TASK REQUIREMENTS:
1) Say whether each statement agrees with the Giant power meter thread, answering yes or no and quoting the deciding words: (a) Srode says the Giant meter uses wireless charging rather than batteries that need replacing; (b) aclinjury says many people are waiting for the SRAM power meter; (c) OldZaskar wondered whether the cut-away crank arm is as stiff as a stock arm.
2) Continue the Giant power meter thread from where it stops.

PROVIDED TEXT:
"""
# Giant Power Pro Power Meter!?!?



## PoorInRichfield (Nov 30, 2013)

https://www.giant-bicycles.com/global/showcase/powerpro

Giant is now in the power meter business?!? Curious that I haven't seen reviews of this power meter sprinkled across every cycling web site yet. 

What's the deal... is it only for Giant bikes? The web site says, "Power for All"... does that mean it will be affordable for normal humans who have to work for a living?


----------



## Srode (Aug 19, 2012)

Looks nice, and also looks like a Pioneer PM with wireless charging instead of needing batteries replaced. I like new PM options, helps keep pricing competitive.


----------



## aclinjury (Sep 12, 2011)

power meters are becoming commodity fast. I think a lot of folks into power are waiting for the Shimano one, at least I am curious about the Shimano one more than anything else out there


----------



## OldZaskar (Jul 1, 2009)

@aclinjury - yeah, I would not want to own stock in SRM. It used to be, if you wanted a very accurate PM, that was the only option. But at $3,000, it was (is) far from mainstream. 

I love (!) that so many companies are getting into the power meter market - only gonna make'em better and cheaper. 

My first thought with the Giant power meter was "Wow... they took a pretty big bite out of that crank arm to make room for the battery... I wonder if that arm is as stiff as a stock arm?"


----------



## aclinjury (Sep 12, 2011)

the Pioneer left pod is pretty big too, maybe that's why the battery door is rock solid. I wonder who's Giant's partner in this? Could it be Pioneer?


----------



## eriku16 (Jul 27, 2011)
"""
MATERIAL PROVIDED:
"""
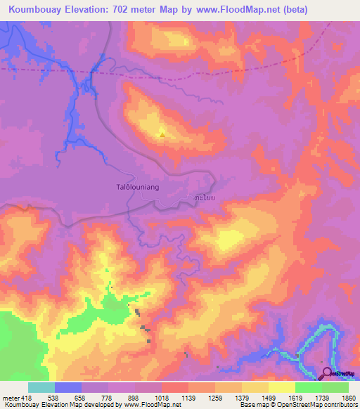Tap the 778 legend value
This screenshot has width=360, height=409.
(108, 398)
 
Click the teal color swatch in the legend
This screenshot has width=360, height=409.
(41, 388)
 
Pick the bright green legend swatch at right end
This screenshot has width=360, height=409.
(335, 388)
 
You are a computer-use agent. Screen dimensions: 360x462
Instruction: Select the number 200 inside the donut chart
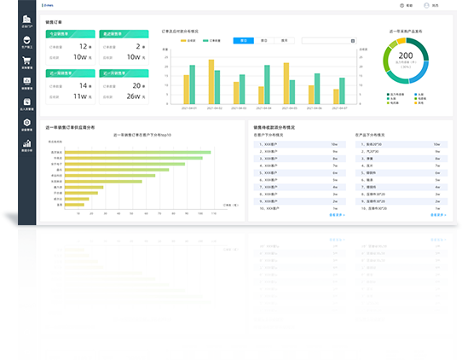[x=407, y=56]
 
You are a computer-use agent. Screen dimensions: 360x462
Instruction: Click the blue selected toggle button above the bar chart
[x=244, y=40]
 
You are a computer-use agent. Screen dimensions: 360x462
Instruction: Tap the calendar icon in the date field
[x=352, y=40]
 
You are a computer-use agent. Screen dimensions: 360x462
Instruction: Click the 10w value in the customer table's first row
[x=334, y=145]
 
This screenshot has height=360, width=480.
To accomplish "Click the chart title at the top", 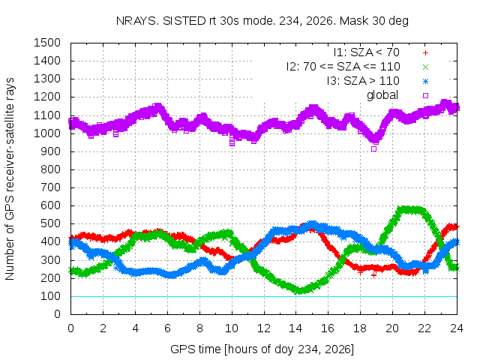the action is pos(262,21).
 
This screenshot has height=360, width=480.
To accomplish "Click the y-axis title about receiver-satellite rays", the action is pos(10,178).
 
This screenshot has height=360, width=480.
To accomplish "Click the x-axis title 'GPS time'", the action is pos(262,349).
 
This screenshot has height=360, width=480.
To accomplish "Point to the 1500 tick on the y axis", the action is pos(47,43).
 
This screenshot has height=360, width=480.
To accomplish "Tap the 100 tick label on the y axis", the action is pos(50,296).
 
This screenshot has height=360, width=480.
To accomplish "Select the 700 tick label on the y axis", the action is pos(50,188).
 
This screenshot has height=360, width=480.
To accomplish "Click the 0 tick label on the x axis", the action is pos(70,328).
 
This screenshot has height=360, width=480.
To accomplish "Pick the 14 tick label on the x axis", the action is pos(296,328).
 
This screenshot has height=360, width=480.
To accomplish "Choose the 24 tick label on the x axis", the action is pos(457,328).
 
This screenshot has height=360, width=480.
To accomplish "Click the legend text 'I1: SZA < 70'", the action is pos(367,52).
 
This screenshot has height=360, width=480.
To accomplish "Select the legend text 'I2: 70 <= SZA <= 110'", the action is pos(344,67).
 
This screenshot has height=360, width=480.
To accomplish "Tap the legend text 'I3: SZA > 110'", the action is pos(363,81).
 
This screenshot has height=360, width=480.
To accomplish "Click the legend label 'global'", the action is pos(382,95).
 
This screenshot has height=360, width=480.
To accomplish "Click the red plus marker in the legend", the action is pos(425,53).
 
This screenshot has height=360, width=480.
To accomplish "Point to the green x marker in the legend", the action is pos(425,67).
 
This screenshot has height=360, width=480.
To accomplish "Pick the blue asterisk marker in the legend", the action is pos(425,82).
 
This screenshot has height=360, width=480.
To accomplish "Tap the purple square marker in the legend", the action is pos(425,95).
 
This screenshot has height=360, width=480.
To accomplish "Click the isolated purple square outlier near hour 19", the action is pos(374,149).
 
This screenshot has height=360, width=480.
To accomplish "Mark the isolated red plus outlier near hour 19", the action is pos(374,275).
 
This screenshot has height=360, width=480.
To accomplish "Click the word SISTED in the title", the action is pos(184,21).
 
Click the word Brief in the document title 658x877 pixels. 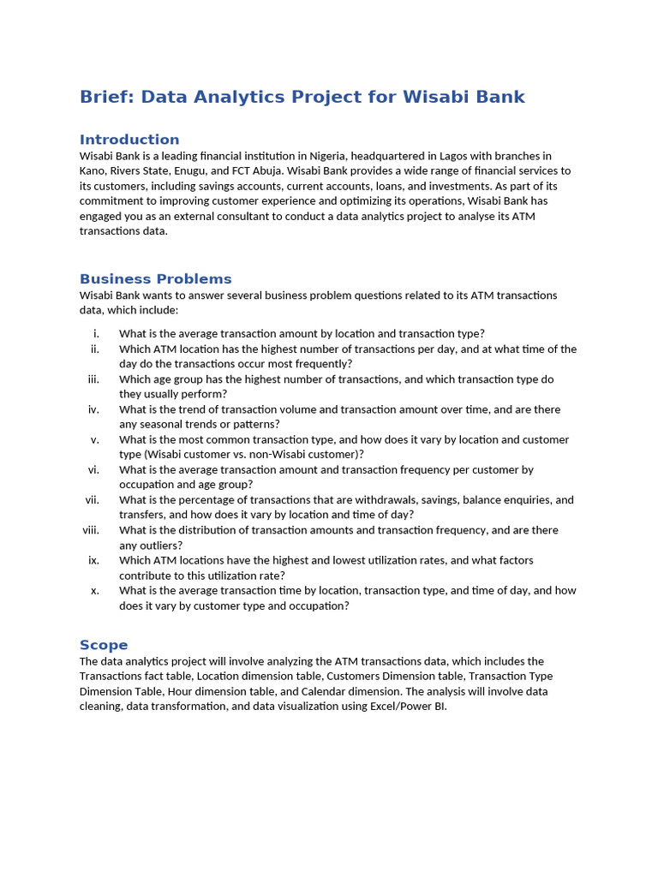tap(106, 97)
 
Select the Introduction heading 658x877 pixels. tap(129, 140)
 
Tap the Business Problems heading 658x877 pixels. tap(155, 279)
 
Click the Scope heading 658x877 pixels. tap(104, 645)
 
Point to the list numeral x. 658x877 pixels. tap(95, 590)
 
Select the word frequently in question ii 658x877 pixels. tap(321, 364)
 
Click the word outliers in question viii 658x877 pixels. tap(159, 545)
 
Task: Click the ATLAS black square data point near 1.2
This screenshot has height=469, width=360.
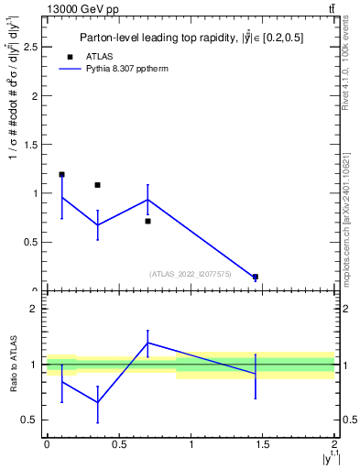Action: [x=61, y=174]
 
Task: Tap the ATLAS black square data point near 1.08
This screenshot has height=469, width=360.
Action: [x=97, y=185]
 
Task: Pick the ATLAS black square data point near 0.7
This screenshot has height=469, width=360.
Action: [x=147, y=221]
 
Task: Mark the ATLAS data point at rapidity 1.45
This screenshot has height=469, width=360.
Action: [x=256, y=277]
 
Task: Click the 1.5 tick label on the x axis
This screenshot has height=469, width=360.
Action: [x=263, y=444]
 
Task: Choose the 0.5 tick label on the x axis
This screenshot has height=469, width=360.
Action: [x=118, y=444]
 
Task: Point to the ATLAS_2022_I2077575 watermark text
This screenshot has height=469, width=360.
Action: [x=191, y=273]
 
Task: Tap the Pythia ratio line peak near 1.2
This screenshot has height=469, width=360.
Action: [x=147, y=343]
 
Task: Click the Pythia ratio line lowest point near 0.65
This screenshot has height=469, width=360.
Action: [x=97, y=402]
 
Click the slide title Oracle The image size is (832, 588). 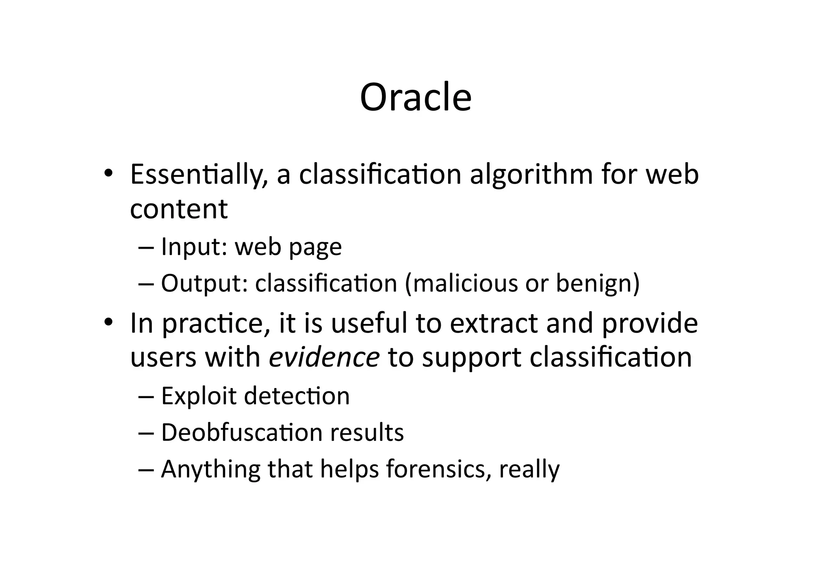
"""
OUTPUTS BY TASK:
1)
(a) Yes: "with wireless charging instead of needing batteries replaced"
(b) No: "a lot of folks into power are waiting for the Shimano one"
(c) Yes: "I wonder if that arm is as stiff as a stock arm?"

2)
Pioneer


----------



## Srode (Aug 19, 2012)

OldZaskar said:


> My first thought with the Giant power meter was "Wow... they took a pretty big bite out of that crank arm to make room for the battery... I wonder if that arm is as stiff as a stock arm?"


If it's like the Pioneer set up there's nothing taken out of the arm, its just glued to the arm like stages does also, so no impact on strength. It can have some clearance issues with some frames though - my pioneer won't fit on my Crockett due to the pod / frame clearance on the NDS.

Interestingly, looking at the online manual it doesn't talk about orientation with the magnets on the frame which are part of the Pioneer system. Will be interesting to hear if the Pioneer computer works with it to pick up the data they are sending to phones instead of the bike computer.


----------



## PoorInRichfield (Nov 30, 2013)

"Hey Trek and Specialized, see this?!??!" 

I'm hoping that once all the "big boys" start getting into the power meter game, volume and competition will finally make the meters affordable to the masses.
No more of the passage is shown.